▸ **Work instructions**
Reproduce the complete set of records exactly. No picture is to appear in the copy.

▸ **Source material**
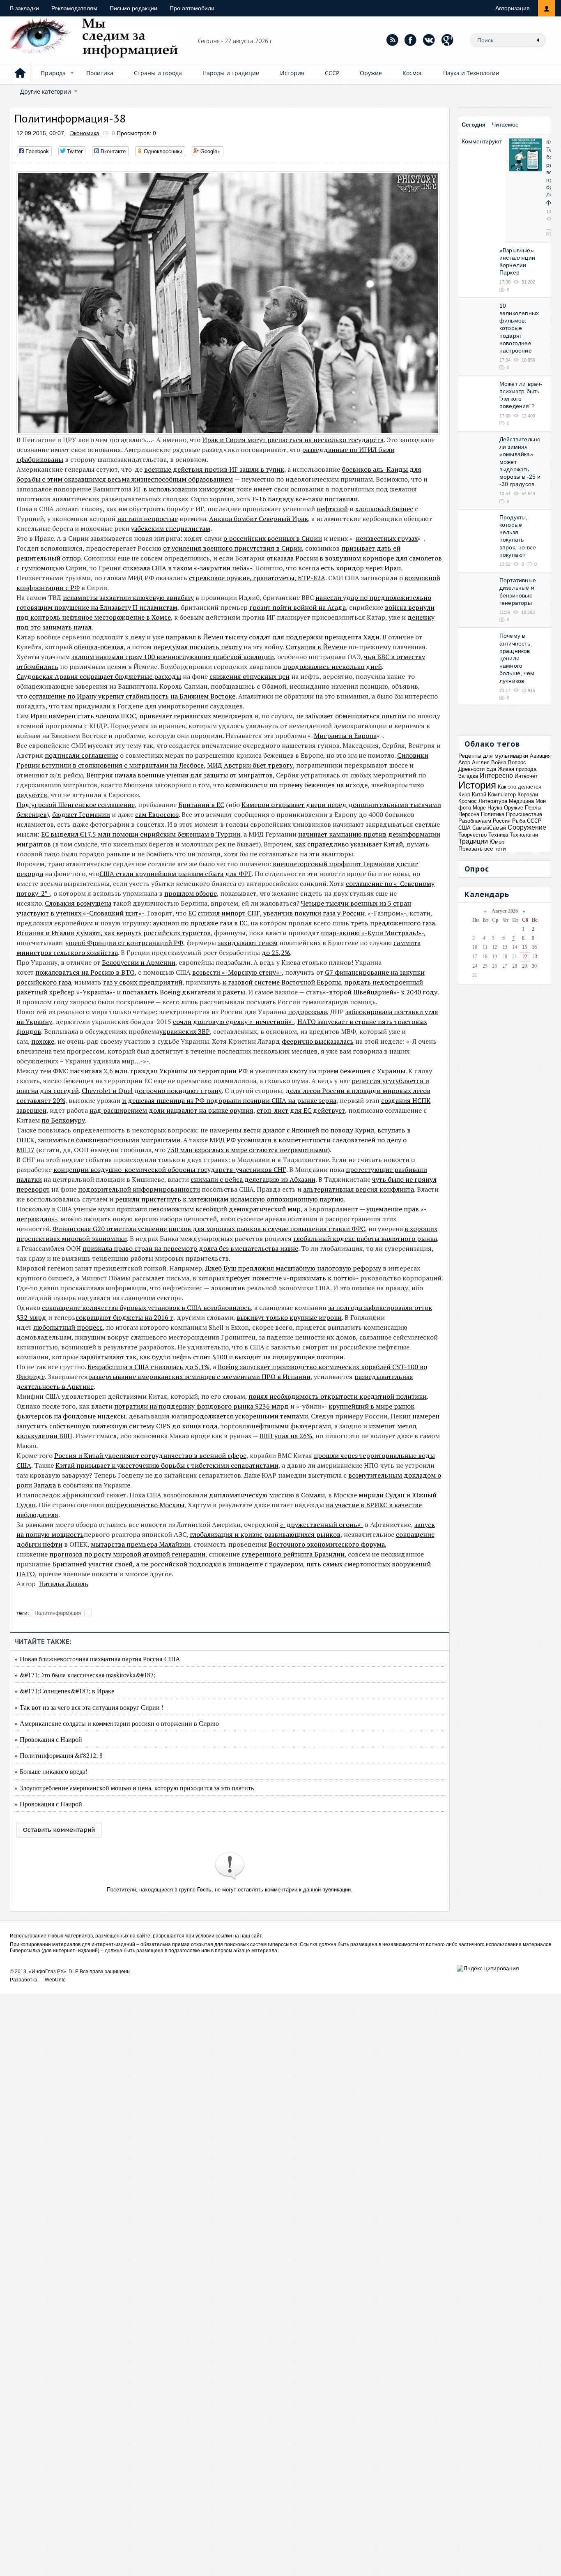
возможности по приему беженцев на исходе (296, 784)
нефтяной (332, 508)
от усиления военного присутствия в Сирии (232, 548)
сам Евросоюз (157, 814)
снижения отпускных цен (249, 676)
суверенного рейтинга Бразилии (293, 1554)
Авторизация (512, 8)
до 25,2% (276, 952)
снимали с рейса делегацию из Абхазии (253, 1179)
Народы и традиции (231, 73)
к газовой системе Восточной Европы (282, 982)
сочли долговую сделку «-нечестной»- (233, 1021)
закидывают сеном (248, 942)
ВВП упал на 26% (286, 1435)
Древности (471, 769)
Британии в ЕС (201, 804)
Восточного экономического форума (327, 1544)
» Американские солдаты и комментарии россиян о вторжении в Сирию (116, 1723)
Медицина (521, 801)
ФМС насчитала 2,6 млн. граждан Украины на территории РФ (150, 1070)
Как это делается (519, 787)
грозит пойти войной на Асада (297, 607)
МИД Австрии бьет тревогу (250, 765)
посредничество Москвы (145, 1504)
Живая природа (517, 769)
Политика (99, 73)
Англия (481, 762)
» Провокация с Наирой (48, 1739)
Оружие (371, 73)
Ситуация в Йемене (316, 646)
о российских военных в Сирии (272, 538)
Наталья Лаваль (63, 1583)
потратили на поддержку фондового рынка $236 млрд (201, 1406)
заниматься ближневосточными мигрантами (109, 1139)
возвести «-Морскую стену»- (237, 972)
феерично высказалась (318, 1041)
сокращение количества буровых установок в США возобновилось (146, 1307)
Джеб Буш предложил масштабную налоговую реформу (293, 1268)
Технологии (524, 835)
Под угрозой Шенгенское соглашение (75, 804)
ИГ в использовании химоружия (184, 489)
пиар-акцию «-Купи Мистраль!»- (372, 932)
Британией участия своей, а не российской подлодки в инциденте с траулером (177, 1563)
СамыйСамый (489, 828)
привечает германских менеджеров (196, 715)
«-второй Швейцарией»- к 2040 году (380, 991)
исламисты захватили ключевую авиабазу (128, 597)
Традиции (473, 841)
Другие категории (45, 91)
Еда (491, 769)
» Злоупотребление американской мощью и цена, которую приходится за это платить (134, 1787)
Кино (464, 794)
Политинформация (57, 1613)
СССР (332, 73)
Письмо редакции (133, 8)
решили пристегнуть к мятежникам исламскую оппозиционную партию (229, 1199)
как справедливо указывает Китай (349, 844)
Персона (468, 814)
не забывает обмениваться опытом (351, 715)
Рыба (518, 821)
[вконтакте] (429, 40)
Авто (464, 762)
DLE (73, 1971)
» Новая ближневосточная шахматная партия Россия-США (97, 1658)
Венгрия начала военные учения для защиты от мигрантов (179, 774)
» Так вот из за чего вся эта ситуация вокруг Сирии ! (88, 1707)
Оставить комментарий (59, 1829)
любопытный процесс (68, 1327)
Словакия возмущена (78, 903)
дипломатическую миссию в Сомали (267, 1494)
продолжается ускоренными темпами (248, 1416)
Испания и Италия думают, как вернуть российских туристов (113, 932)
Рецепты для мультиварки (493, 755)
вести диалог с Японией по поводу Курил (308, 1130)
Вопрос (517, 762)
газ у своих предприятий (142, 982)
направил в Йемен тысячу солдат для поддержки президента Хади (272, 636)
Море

▸ **Response**
возможности по приему беженцев на исходе (296, 784)
нефтяной (332, 508)
от усиления военного присутствия в Сирии (232, 548)
сам Евросоюз (157, 814)
снижения отпускных цен (249, 676)
суверенного рейтинга Бразилии (293, 1554)
Авторизация (512, 8)
до 25,2% (276, 952)
снимали с рейса делегацию из Абхазии (253, 1179)
Народы и традиции (231, 73)
к газовой системе Восточной Европы (282, 982)
сочли долговую сделку «-нечестной»- (233, 1021)
закидывают сеном (248, 942)
ВВП упал на 26% (286, 1435)
Древности (471, 769)
Британии в ЕС (201, 804)
Восточного экономического форума (327, 1544)
» Американские солдаты и комментарии россиян о вторжении в Сирию (116, 1723)
Медицина (521, 801)
ФМС насчитала 2,6 млн. граждан Украины на территории РФ (150, 1070)
Как это делается (519, 787)
грозит пойти войной на Асада (297, 607)
МИД Австрии бьет тревогу (250, 765)
посредничество Москвы (145, 1504)
Живая природа (517, 769)
Политика (99, 73)
Англия (481, 762)
» Провокация с Наирой (48, 1739)
Оружие (371, 73)
Ситуация в Йемене (316, 646)
о российских военных в Сирии (272, 538)
Наталья Лаваль (63, 1583)
потратили на поддержку фондового рынка $236 млрд (201, 1406)
заниматься ближневосточными мигрантами (109, 1139)
возвести «-Морскую стену»- (237, 972)
феерично высказалась (318, 1041)
сокращение количества буровых установок в США возобновилось (146, 1307)
Джеб Буш предложил масштабную налоговую реформу (293, 1268)
Технологии (524, 835)
Под угрозой Шенгенское соглашение (75, 804)
ИГ в использовании химоружия (184, 489)
пиар-акцию «-Купи Мистраль!»- (372, 932)
Британией участия своей, а не российской подлодки в инциденте с траулером (177, 1563)
СамыйСамый (489, 828)
привечает германских менеджеров (196, 715)
«-второй Швейцарией»- к 2040 году (380, 991)
исламисты захватили ключевую авиабазу (128, 597)
Традиции (473, 841)
Другие категории (45, 91)
Еда (491, 769)
» Злоупотребление американской мощью и цена, которую приходится за это платить (134, 1787)
Кино (464, 794)
Политинформация (57, 1613)
СССР (332, 73)
Письмо редакции (133, 8)
решили пристегнуть к мятежникам исламскую оппозиционную партию (229, 1199)
как справедливо указывает Китай (349, 844)
Персона (468, 814)
не забывает обмениваться опытом (351, 715)
Рыба (518, 821)
[вконтакте] (429, 40)
Авто (464, 762)
DLE (73, 1971)
» Новая ближневосточная шахматная партия Россия-США (97, 1658)
Венгрия начала военные учения для защиты от мигрантов (179, 774)
» Так вот из за чего вся эта ситуация вокруг Сирии ! (88, 1707)
Оставить комментарий (59, 1829)
любопытный процесс (68, 1327)
Словакия возмущена (78, 903)
дипломатическую миссию в Сомали (267, 1494)
продолжается ускоренными темпами (248, 1416)
Испания и Италия думают, как вернуть российских туристов (113, 932)
Рецепты для мультиварки (493, 755)
вести диалог с Японией по поводу Курил (308, 1130)
Вопрос (517, 762)
газ у своих предприятий (142, 982)
направил в Йемен тысячу солдат для поддержки президента Хади (272, 636)
Море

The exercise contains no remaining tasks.